Talking about (and to) trains

The team at Real Wireless has been looking back at wireless connectivity progress over 2020 in a number of sectors. There’s little doubt that overground rail communications services are among the slowest to develop – certainly in comparison to road, air or ports (or even underground rail), for example. The UK in particular offers more challenges than most other markets due to the very specific way in which its rail industry is organised.

So what makes a railway-focused wireless solution work well in a complex and challenging rail environment?

For operations-focused rail connectivity specifically, GSM-R is the global standard – and, in the coming years, the next-generation standard, FRMCS (Future Railway Mobile Communication System) will start to be deployed.

GSM-R is a secure platform for voice and data communication between railway operational staff, including drivers, dispatchers, shunting team members, train engineers, and station controllers. GSM-R is standardised and has been around for a very long time.

FRMCS is going to replace GSM-R. It is expected to be a 5G-based solution, with European trials taking place between 2023 and 2025. FRMCS spectrum allocation has already been agreed on a European level (ECC Decision (20)02), but member countries need to implement this decision for FRMCS rollouts to happen thereafter. Co-existence may be an issue as these two standards are going to be both in operation for several years as national changeouts occur, but at least there is a roadmap.

On the passenger connectivity side, things are a little more problematic. GSM-R and FRMCS have not been designed for passenger applications such as streaming videos. Trackside-to-train connectivity for passenger connectivity can involve standard cellular, millimetre wave and Wi-Fi technologies. For the non-cellular solution, this could mean proprietary Wi-Fi or millimetre wave solutions and, as a consequence, a range of spectrum options and all that they imply for cell range and capacity.

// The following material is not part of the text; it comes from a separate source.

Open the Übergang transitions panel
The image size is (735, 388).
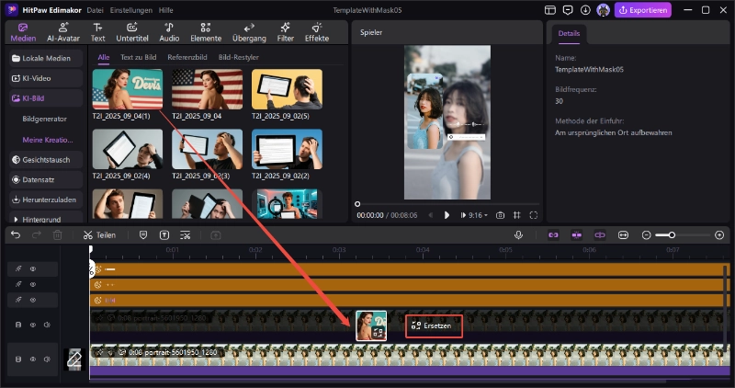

Cellular technologies have the benefit of being standardised, but mobile macro networks weren’t designed for rail connectivity. Trains present challenges in a typical cellular network; a train is essentially a moving hotspot, think of a small moving village, with up to 1,000 people, travelling at up to 150mph, requiring ongoing coverage and capacity along all rail routes. This puts trackside cell sites under enormous pressure for short periods of time and then leaves them underused for much longer periods. In addition, railway routes often include deep cuttings or tunnels, where coverage from the existing macro network is incidental at best. Therefore, these areas typically need their own infrastructure for dedicated passenger connectivity.

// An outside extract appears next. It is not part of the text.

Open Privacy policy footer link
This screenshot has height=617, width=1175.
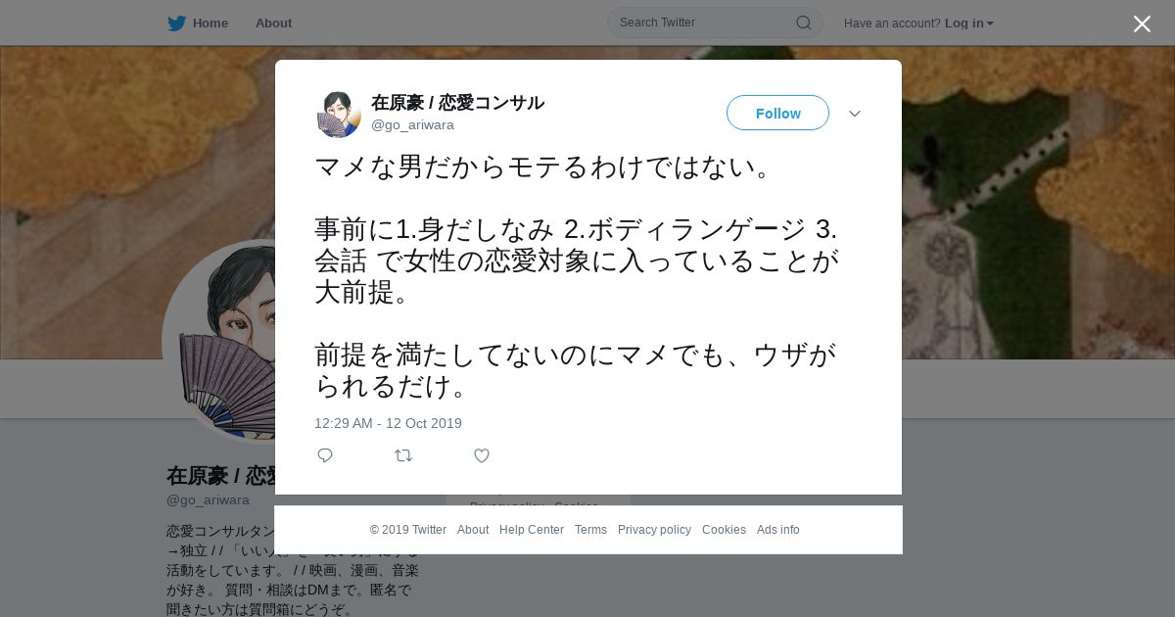654,530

Trains are also problematical as they are very reflective and impose significant losses on radio signals. An antenna on the train roof, connecting to trackside infrastructure, is the optimal approach and an absolute requirement for Wi-Fi and proprietary millimetre wave solutions. These solutions would just not work without train roof antennas and associated on-board equipment.

But cellular solutions, with the right density of trackside infrastructure and the right choice of spectrum could still penetrate the train and provide on-board coverage without the need for external antennas and on-board equipment. Another approach for cellular coverage, based on my own experience in Switzerland, is to use cellular on-board repeaters to overcome the train penetration losses. But these have been rarely implemented in the UK, where it is far more common to install roof antennas and on board cellular to Wi-Fi gateways to provide on-board passenger Wi-Fi. Any on-board equipment will come at a cost, but for cellular solutions, it will reduce the (trackside) network density requirement and its cost.

Passenger connectivity isn’t just tricky to manage – it’s also expensive. On top of which, there are also problems to do with the UK’s train industry itself. Switzerland, like a number of other countries, have one railway company. However, the UK industry is fragmented, with the rail network infrastructure separate from the multiple passenger franchise companies operating rolling stock on this rail infrastructure. This makes a centralised, standardised and structured approach to railway coverage far more challenging.

Rail connectivity is a complex and slow-moving environment, so any attempt to predict 2021 trends could be a touch optimistic. But there are two useful DfT funded studies that Real Wireless is working on with our project partners: one study is focused on “train penetration” and the other research project analyses “tunnel propagation and coverage solutions”. The results and conclusions will be published this year and could affect how passenger communications develops in the coming years. Industry work on access to trackside infrastructure – rail tower assets – to enable coverage is also under way.

Mobile operators are also looking at shared trackside sites and shared antennas. Our inputs and our experience are supporting the efforts of a number of rail companies and operators in that space.

We will continue to use our expertise in the railway sector to work on these challenges and improve railway connectivity.

There may not be a major breakthrough – especially on the passenger connectivity side – in 2021 but, if you’ll excuse the pun, we’re on the right tracks.